#### [About this task]
Would you give back exactly the lines from the line with "Screen dimensions: 1725x970" through the end of the entries below, both included, but none of the pictures?

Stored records
______________________________
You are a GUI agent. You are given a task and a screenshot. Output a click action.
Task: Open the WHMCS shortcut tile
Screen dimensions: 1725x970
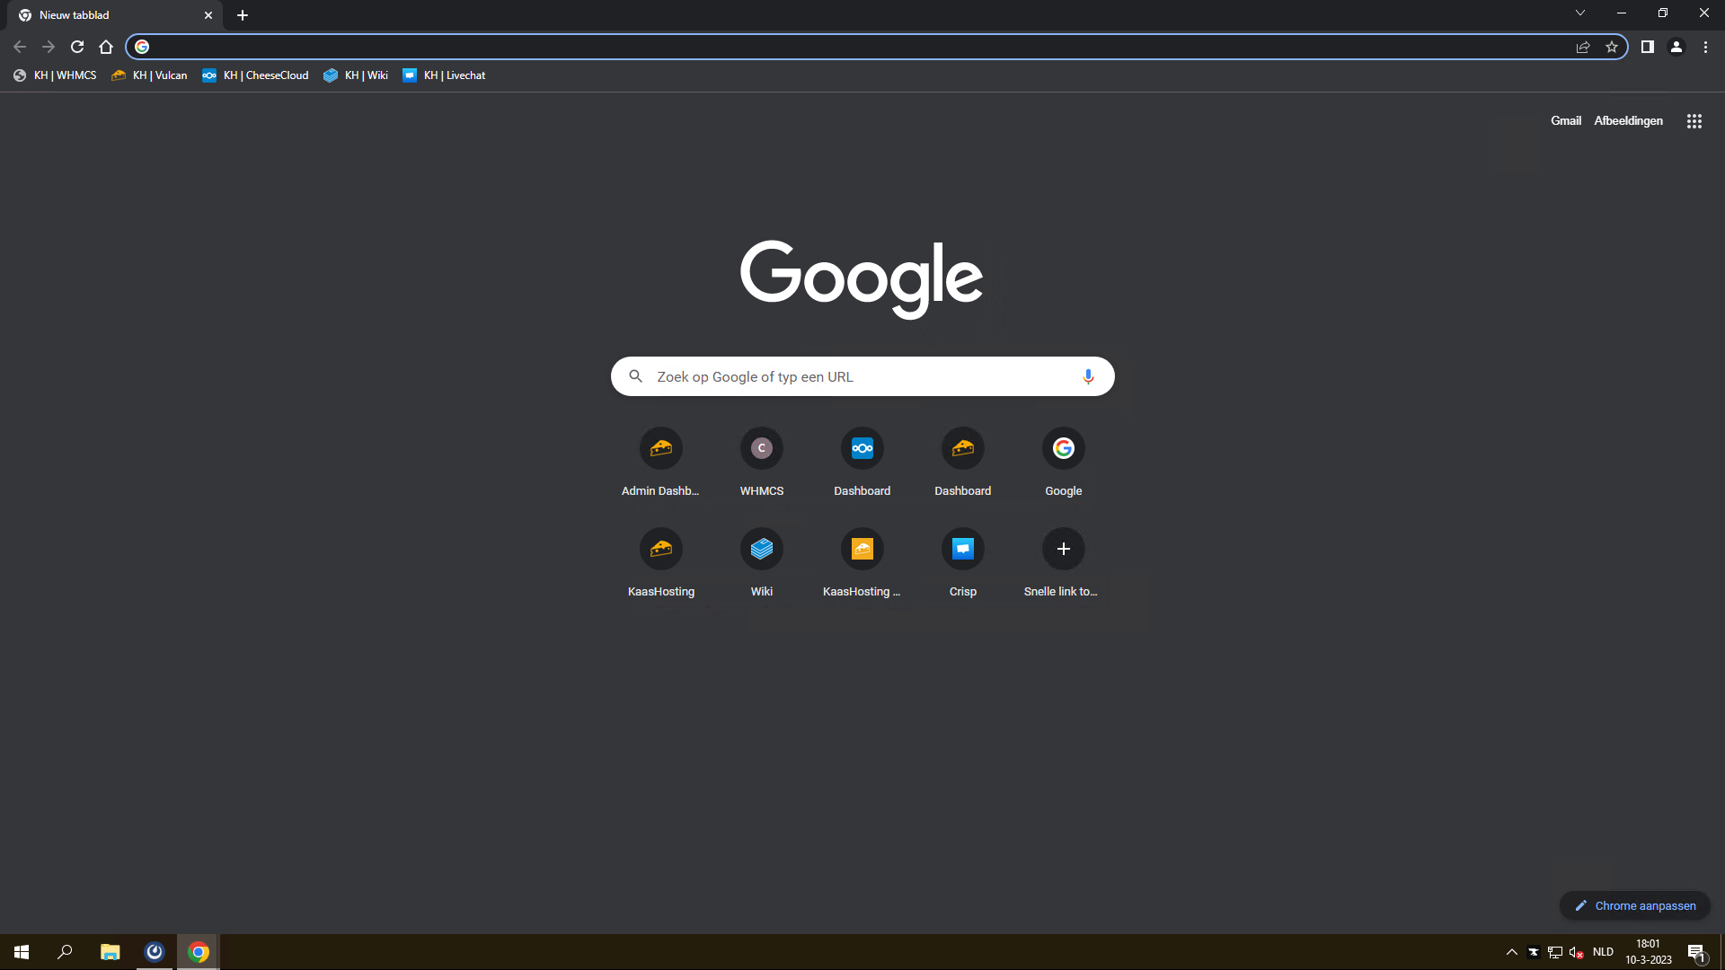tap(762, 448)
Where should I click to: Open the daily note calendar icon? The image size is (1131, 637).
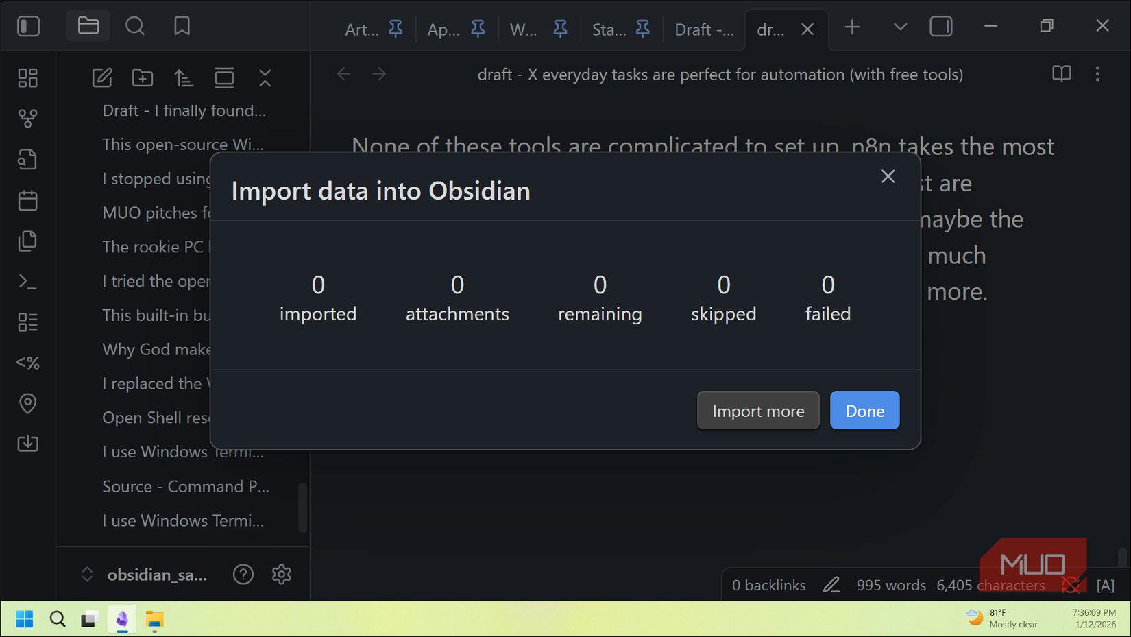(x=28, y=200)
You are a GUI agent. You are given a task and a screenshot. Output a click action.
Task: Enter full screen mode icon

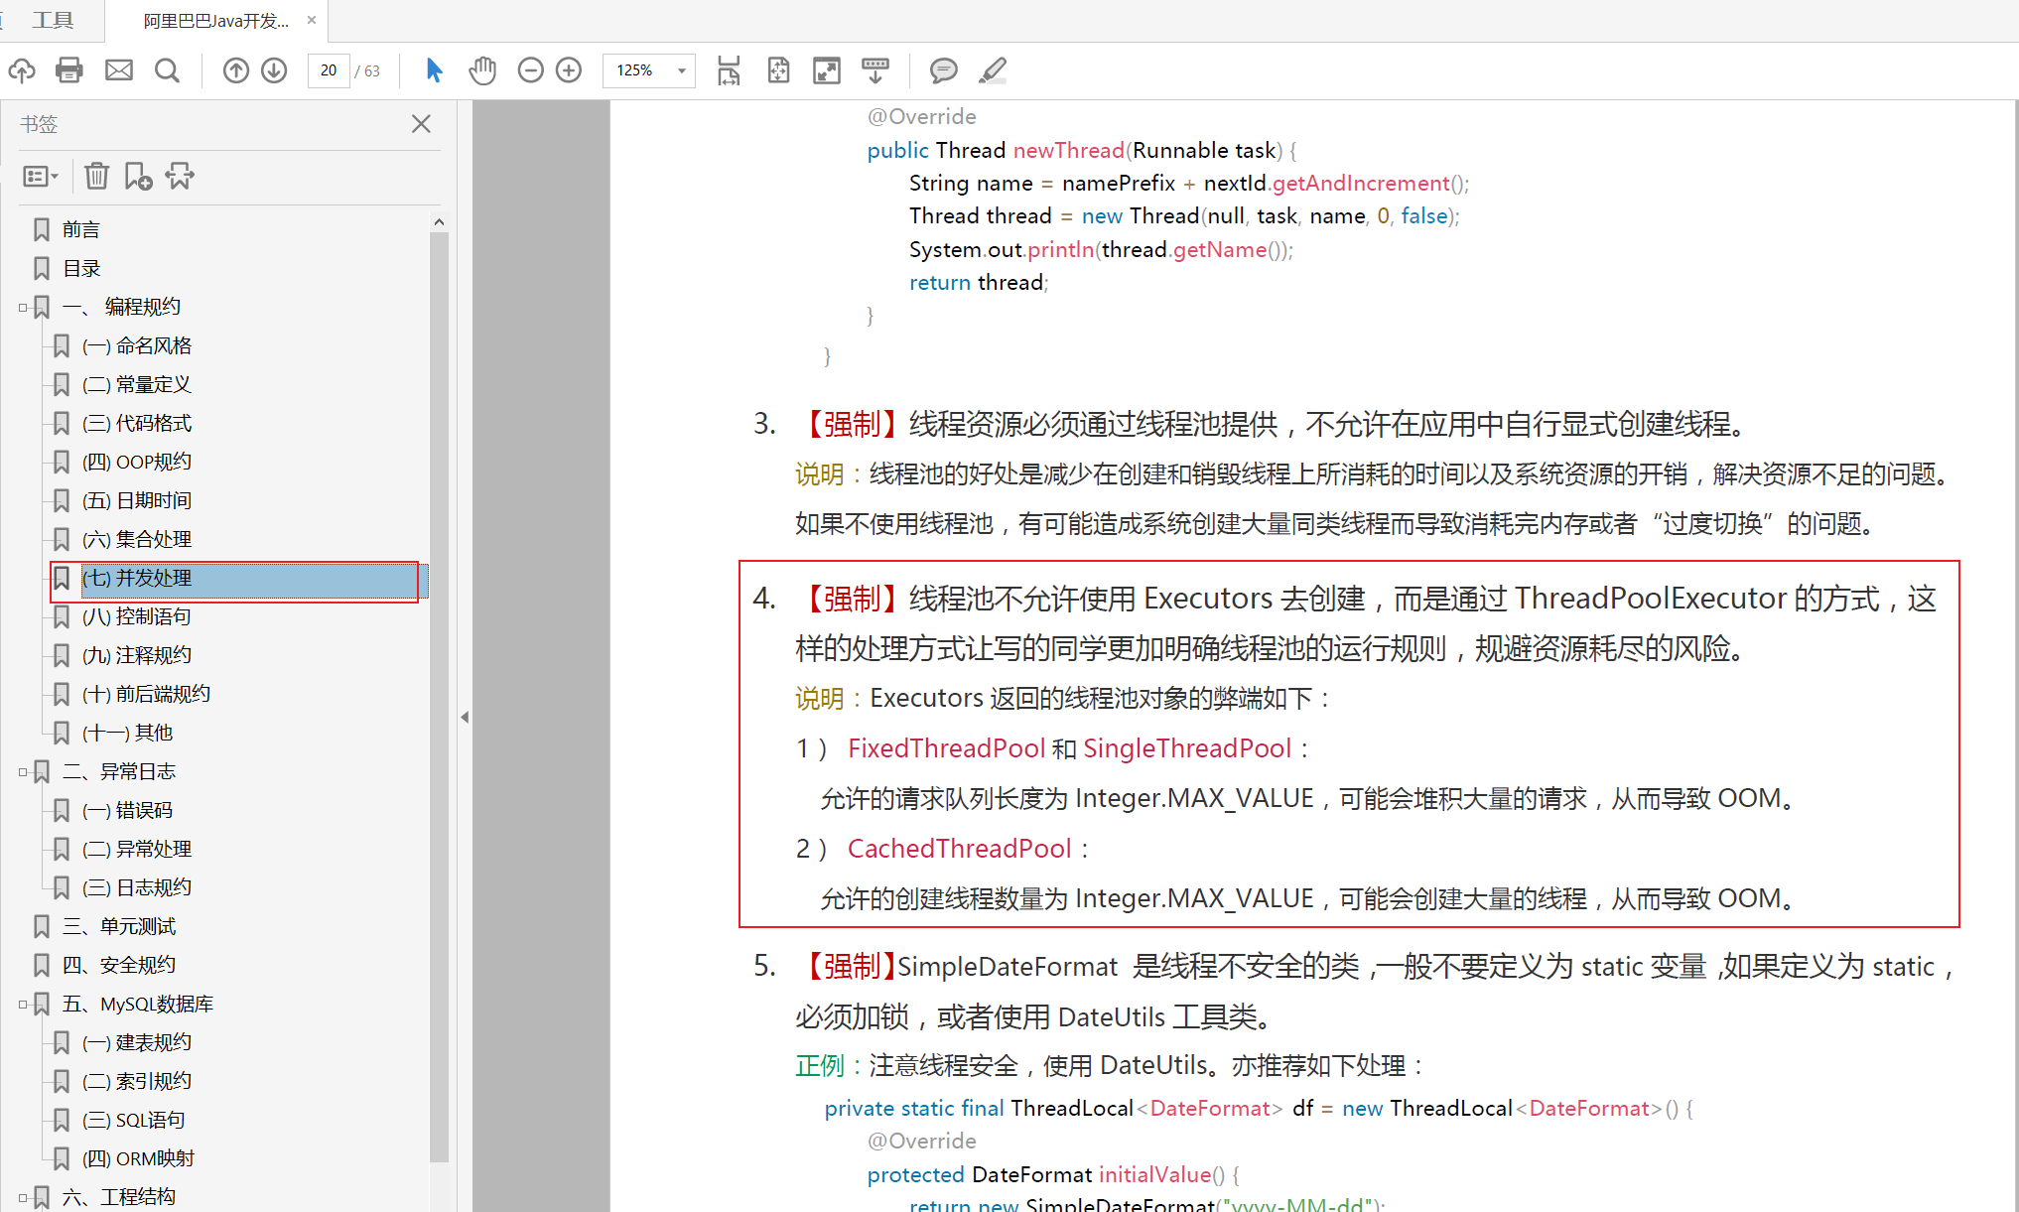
______________________________
#### [Task answer]
Screen dimensions: 1725x970
tap(762, 448)
Where should I click to: Open the daily note calendar icon? The image size is (1131, 637).
(x=28, y=200)
You are a GUI agent. You are given a task and a screenshot. Output a click action.
Task: Enter full screen mode icon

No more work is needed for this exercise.